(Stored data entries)
━━━━━━━━━━━━━━━━━━━━

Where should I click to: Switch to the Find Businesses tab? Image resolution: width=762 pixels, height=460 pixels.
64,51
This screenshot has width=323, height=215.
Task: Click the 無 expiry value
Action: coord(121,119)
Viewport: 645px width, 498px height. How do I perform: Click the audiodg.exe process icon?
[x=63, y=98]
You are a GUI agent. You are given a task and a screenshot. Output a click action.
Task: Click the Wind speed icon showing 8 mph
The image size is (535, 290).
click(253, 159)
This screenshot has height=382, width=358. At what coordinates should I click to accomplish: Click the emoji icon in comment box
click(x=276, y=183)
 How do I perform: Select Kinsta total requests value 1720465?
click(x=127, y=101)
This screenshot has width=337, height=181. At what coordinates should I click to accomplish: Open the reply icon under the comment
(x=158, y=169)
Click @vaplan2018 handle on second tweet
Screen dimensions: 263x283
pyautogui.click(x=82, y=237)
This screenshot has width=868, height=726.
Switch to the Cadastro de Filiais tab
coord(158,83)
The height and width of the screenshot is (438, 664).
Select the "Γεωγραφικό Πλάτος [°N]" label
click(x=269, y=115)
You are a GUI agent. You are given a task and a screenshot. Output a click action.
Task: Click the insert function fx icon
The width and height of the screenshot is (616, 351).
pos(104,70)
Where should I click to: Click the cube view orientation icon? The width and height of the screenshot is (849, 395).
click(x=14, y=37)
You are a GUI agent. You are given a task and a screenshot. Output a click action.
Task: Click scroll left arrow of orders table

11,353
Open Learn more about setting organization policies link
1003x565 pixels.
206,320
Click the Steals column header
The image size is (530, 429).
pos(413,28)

━━━━━━━━━━━━━━━━━━━━

• **What to work on**:
Return the lines above, from the one containing "Screen dimensions: 263x283" to the end, exactly as they stand.

• **The answer**:
Screen dimensions: 263x283
pyautogui.click(x=82, y=237)
This screenshot has width=868, height=726.
Switch to the Cadastro de Filiais tab
coord(158,83)
The height and width of the screenshot is (438, 664).
Select the "Γεωγραφικό Πλάτος [°N]" label
click(x=269, y=115)
You are a GUI agent. You are given a task and a screenshot. Output a click action.
Task: Click the insert function fx icon
The width and height of the screenshot is (616, 351).
pos(104,70)
Where should I click to: Click the cube view orientation icon? The width and height of the screenshot is (849, 395).
click(x=14, y=37)
You are a GUI agent. You are given a task and a screenshot. Output a click action.
Task: Click scroll left arrow of orders table

11,353
Open Learn more about setting organization policies link
1003x565 pixels.
206,320
Click the Steals column header
The image size is (530, 429).
pos(413,28)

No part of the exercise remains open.